**EXTRAIT CHOISI:**
◆ ◆ ◆
Mme Joëlle Garriaud-Maylam. En 2012, le Président de la République nous annonçait que son quinquennat serait centré sur la jeunesse. Quatre ans plus tard, qu'en est-il ?
Notre jeunesse, en plein désarroi, cherche de plus en plus à s'expatrier faute de trouver, en France, des raisons d'espérer. Nos jeunes ne croient plus pouvoir mener, dans notre pays, de carrière à la hauteur de leurs ambitions.
Mme Nicole Bricq. C'est faux !
Mme Joëlle Garriaud-Maylam. Plus de 200 000 Français partent chaque année, soit l'équivalent de la population de Bordeaux !
M. Jean-Louis Carrère. C'est donc la faute de Juppé !
(Sourires sur les travées du groupe socialiste et républicain.)
Mme Joëlle Garriaud-Maylam. Et 80 % d'entre eux ont entre 15 et 29 ans.
Certes, il y a une génération Erasmus, enthousiaste à l'idée de découvrir le monde. Mais beaucoup de ces jeunes ne veulent plus revenir, ayant perdu confiance dans notre capacité à leur offrir des chances de carrière.
(Mme Nicole Bricq s'exclame.)
Il est de notre devoir de leur redonner le goût de la France, notamment au travers de nos ambassades et de nos conseillers consulaires, pour que cette expatriation souvent subie devienne un vecteur de rayonnement économique et culturel.
◆ ◆ ◆
**EXTRAITS DU MATÉRIEL:**
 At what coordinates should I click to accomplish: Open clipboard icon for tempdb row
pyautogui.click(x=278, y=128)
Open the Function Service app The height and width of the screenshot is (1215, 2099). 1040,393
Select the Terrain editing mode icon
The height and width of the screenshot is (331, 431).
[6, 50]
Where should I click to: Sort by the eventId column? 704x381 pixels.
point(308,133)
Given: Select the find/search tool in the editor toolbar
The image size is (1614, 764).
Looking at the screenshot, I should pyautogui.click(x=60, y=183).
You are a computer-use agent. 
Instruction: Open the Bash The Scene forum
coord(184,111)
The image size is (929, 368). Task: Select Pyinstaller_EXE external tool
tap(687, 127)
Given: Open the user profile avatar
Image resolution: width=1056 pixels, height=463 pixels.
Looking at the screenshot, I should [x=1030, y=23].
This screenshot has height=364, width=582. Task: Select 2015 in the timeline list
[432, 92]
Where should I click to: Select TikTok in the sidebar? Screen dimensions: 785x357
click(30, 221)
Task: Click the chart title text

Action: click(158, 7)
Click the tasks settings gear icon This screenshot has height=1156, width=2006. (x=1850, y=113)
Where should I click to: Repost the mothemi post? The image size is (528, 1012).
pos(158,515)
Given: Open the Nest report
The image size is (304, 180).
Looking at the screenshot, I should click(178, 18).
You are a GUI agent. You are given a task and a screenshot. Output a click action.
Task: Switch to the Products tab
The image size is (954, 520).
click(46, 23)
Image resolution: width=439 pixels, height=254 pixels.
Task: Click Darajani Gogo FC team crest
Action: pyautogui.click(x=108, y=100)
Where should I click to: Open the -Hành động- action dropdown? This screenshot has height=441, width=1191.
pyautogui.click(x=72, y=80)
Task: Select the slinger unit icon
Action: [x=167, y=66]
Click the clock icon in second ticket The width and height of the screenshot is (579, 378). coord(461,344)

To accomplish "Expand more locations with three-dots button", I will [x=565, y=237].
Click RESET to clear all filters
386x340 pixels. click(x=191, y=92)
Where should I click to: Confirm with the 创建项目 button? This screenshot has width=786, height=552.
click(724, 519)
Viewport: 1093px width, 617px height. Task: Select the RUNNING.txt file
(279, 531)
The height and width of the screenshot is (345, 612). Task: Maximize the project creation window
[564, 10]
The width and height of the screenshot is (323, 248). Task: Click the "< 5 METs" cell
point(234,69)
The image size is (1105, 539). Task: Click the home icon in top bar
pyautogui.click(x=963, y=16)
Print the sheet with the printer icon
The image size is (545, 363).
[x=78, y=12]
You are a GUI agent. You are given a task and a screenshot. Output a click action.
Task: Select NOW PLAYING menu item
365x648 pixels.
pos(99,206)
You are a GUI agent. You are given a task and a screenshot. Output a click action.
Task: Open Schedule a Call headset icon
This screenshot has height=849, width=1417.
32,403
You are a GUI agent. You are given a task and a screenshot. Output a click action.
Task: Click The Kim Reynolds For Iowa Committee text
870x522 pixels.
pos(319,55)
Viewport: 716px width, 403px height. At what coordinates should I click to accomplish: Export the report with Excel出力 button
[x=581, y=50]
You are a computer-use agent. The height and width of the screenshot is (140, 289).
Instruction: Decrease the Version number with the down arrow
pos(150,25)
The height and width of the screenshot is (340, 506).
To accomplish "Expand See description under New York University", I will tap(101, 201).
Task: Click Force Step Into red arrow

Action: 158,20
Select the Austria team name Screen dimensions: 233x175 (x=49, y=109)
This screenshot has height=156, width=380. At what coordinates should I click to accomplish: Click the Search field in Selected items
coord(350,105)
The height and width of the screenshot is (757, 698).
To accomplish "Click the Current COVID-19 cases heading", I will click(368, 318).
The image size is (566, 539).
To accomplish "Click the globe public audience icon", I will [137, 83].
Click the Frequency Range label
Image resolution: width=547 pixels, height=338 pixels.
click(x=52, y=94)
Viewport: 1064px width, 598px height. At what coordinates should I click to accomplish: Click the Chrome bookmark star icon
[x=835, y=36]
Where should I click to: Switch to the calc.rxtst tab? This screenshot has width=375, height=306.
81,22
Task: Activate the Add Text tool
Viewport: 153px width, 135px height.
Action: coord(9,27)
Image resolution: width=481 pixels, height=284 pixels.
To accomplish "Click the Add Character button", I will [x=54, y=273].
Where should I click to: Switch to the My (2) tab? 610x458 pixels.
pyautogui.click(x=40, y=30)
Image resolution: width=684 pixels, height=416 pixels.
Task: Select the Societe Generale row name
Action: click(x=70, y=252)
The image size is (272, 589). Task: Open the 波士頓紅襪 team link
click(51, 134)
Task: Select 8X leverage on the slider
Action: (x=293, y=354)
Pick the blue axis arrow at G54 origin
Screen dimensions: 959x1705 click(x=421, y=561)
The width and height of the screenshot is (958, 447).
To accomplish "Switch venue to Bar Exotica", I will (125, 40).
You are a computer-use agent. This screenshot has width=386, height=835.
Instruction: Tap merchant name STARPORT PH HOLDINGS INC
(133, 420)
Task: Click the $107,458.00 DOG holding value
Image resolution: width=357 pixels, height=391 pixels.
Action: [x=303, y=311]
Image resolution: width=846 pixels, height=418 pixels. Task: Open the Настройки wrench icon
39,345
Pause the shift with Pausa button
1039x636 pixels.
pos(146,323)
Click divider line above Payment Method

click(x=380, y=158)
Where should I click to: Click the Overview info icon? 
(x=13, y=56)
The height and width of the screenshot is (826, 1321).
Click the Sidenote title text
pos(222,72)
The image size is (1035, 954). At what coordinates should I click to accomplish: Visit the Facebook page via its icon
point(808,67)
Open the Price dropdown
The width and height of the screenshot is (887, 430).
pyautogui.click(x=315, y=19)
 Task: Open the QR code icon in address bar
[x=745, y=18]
◆ ◆ ◆
**CONSIGNE:**
Pour chacune des affirmations suivantes, indiquez si l'extrait du débat la confirme (oui ou non), puis citez mot pour mot les termes de l'extrait qui permettent de trancher.
1. Selon Mme Garriaud-Maylam, plus de 200 000 Français partent chaque année.
2. D'après l'extrait, 80 % des Français qui partent ont plus de 29 ans.
3. Mme Garriaud-Maylam compte notamment sur les ambassades et les conseillers consulaires pour redonner aux jeunes le goût de la France.

**RÉPONSE:**
1. Oui : « Plus de 200 000 Français partent chaque année ».
2. Non : « 80 % d'entre eux ont entre 15 et 29 ans ».
3. Oui : « notamment au travers de nos ambassades et de nos conseillers consulaires ».